Reproduce exactly the lines from the top of the records below through the line holding "You are a computer-use agent. Screen dimensions: 1200x630".

——————————

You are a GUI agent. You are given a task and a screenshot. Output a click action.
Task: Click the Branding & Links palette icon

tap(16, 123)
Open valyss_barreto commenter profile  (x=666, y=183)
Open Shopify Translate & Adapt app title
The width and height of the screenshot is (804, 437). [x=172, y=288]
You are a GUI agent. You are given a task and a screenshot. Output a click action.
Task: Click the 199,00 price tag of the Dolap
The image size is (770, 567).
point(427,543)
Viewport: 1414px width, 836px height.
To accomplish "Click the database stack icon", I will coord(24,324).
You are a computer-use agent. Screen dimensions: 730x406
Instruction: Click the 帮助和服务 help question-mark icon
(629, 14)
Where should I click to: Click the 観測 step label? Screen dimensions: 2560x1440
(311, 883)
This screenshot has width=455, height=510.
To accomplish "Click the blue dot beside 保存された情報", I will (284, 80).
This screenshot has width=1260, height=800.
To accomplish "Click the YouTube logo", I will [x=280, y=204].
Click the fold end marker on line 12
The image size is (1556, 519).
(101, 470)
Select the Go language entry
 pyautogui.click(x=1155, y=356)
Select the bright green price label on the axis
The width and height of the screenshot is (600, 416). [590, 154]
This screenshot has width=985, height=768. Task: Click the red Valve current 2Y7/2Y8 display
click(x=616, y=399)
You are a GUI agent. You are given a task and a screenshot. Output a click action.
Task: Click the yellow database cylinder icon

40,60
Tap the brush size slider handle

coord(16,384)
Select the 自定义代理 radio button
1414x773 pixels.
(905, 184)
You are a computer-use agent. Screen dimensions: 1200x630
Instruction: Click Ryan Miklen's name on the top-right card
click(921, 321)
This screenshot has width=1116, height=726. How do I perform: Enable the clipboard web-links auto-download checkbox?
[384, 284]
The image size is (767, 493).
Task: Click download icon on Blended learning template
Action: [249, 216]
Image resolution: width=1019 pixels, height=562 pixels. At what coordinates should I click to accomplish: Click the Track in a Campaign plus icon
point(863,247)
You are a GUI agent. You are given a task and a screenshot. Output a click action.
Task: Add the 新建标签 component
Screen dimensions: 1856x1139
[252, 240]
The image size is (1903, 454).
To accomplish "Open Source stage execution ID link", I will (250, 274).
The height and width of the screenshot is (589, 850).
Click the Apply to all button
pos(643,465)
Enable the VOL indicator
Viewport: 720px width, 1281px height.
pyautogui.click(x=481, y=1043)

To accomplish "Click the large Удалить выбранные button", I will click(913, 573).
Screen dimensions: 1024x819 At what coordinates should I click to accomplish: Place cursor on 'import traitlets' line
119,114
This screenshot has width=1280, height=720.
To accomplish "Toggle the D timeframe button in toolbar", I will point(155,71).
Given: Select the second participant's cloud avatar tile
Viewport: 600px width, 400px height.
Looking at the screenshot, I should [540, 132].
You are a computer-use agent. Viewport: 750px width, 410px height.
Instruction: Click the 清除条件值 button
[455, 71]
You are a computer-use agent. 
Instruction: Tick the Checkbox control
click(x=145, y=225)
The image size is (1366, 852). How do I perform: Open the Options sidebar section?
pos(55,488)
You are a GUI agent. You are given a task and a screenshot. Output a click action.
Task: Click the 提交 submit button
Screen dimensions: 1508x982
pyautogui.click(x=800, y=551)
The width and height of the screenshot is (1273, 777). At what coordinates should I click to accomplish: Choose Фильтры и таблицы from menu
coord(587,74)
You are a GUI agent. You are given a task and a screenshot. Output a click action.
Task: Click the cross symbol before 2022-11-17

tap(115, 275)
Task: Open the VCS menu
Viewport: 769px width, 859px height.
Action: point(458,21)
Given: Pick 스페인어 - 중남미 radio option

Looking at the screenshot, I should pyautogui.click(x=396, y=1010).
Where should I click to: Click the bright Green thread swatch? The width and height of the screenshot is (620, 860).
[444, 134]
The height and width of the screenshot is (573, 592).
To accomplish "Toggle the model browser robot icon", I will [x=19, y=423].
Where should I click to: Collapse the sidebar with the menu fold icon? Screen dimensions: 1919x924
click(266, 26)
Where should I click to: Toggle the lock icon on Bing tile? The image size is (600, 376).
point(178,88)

——————————

▶ **EXERCISE ANSWER**:
You are a GUI agent. You are given a task and a screenshot. Output a click action.
Task: Click the Branding & Links palette icon

tap(16, 123)
Open valyss_barreto commenter profile  (x=666, y=183)
Open Shopify Translate & Adapt app title
The width and height of the screenshot is (804, 437). [x=172, y=288]
You are a GUI agent. You are given a task and a screenshot. Output a click action.
Task: Click the 199,00 price tag of the Dolap
The image size is (770, 567).
point(427,543)
Viewport: 1414px width, 836px height.
To accomplish "Click the database stack icon", I will coord(24,324).
You are a computer-use agent. Screen dimensions: 730x406
Instruction: Click the 帮助和服务 help question-mark icon
(629, 14)
Where should I click to: Click the 観測 step label? Screen dimensions: 2560x1440
(311, 883)
This screenshot has width=455, height=510.
To accomplish "Click the blue dot beside 保存された情報", I will (284, 80).
This screenshot has width=1260, height=800.
To accomplish "Click the YouTube logo", I will [x=280, y=204].
Click the fold end marker on line 12
The image size is (1556, 519).
(101, 470)
Select the Go language entry
 pyautogui.click(x=1155, y=356)
Select the bright green price label on the axis
The width and height of the screenshot is (600, 416). [590, 154]
This screenshot has width=985, height=768. Task: Click the red Valve current 2Y7/2Y8 display
click(x=616, y=399)
You are a GUI agent. You are given a task and a screenshot. Output a click action.
Task: Click the yellow database cylinder icon

40,60
Tap the brush size slider handle

coord(16,384)
Select the 自定义代理 radio button
1414x773 pixels.
(905, 184)
You are a computer-use agent. Screen dimensions: 1200x630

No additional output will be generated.